All of this made a difference and at one point, I did hit the 50 pounds lost mark. I did gain a little back through Christmas, but I wasn’t surprised by that. I changed the Lose It! app from “lose” to “maintain,” and I didn’t get to exercise as much as I had been, but when all was said and done, I still had dropped 45 pounds in a year.
I kept the app on maintenance mode until Jan. 10. We had a vacation planned for the week of New Year’s, and I wasn’t going to fret over calories while on vacation. On Jan. 10, I switched the app back over to “lose,” and again selected to lose 1.5 pounds a week, and I got started back. I also changed my exercise routine a bit. Instead of just walking or riding the bike, I added in some exercises that would target and tone my body.

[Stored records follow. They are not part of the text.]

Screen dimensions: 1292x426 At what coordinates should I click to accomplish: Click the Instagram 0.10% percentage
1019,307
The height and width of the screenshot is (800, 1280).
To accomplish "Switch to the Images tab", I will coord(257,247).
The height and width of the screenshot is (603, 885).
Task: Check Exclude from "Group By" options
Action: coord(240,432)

I still want to lose another 40 to 50 pounds, but I also don’t want flabby, floppy arms. So I worked out a plan where I use old workout videos I have on DVD (yes, those still exist). I also downloaded an app called “Lose Weight in 30 Days.” This app has a series of daily exercises that take less than 10 minutes to complete. The exercises I’m doing on the DVDs run from 10 to 20 minutes.
Taking the maintenance hiatus and adding in extra exercise when starting back seems to be working. I’ve lost two pounds since we got home from vacation. At the rate I’m going, if I can be diligent and avoid the seemingly inevitable plateaus, I should reach my goal weight by Thanksgiving of this year.

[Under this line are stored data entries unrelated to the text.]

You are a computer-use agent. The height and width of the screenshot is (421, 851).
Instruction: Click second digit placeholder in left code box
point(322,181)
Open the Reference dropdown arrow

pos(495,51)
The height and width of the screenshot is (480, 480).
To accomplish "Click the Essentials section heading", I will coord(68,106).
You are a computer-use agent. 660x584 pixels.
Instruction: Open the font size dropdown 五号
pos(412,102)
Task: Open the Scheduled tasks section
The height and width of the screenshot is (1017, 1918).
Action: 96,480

Right now, that sounds like such a long way off. However, I keep reminding myself that I didn’t gain weight overnight, thus I won’t lose it all overnight. I keep reminding myself that I’m making smarter food and activity choices than I have in a long time, and I’m not doing a fad diet that will result in gaining the weight back when I stop. I’m making this a lifestyle change. There may be a time when I don’t have to track what I eat, but I will keep tracking even after I reach my goal. If I don’t, it will be too easy for my eating to get out of hand again. I will keep exercising regularly because if I don’t, all the work I put in to making my body healthier will be for naught. When my doctor asked me to explain what I was doing to lose weight and I told her, she asked, “But isn’t that a lot of work?” and the answer is “yes, it is.” But I want to be successful in this endeavor, and this is the only way I know how to do it.
I understand this approach isn’t for everybody, but it’s what works for me. I use the apps. I track what I eat, and I eat what I want. No food is prohibited in my plan. I just have to make reasonable choices and watch my portion sizes. There have been a few days when I’ve gone over the allotted calorie intake, and the world didn’t end. The important thing is I don’t let a week of the scale staying on the same number discourage me enough to revert to my old habits. The app does allow me to select “flexible” for the week, and this breaks the calories allowed down to a smaller number for Monday, Tuesday, Wednesday, and Thursday, and gives me a few more calories on Friday, Saturday, and Sunday. I do this because I tend to eat more on the weekend, so this way, it’s not as disastrous when I do. The app allows for that.
I’m in this for the long haul. I don’t want my body to get back to the unhealthy state it was in. I love looking at pictures and being able to see the difference. I love looking at the app and seeing how much lower all the numbers are. I love buying new clothes, many of which are one to two sizes smaller than what I had been buying. But most of all, I love having more energy. I love being able to do things with the grandkids that before I wouldn’t have been able to do. I love just feeling better. This hasn’t been easy, and I suspect that won’t change, but it has been so worth it.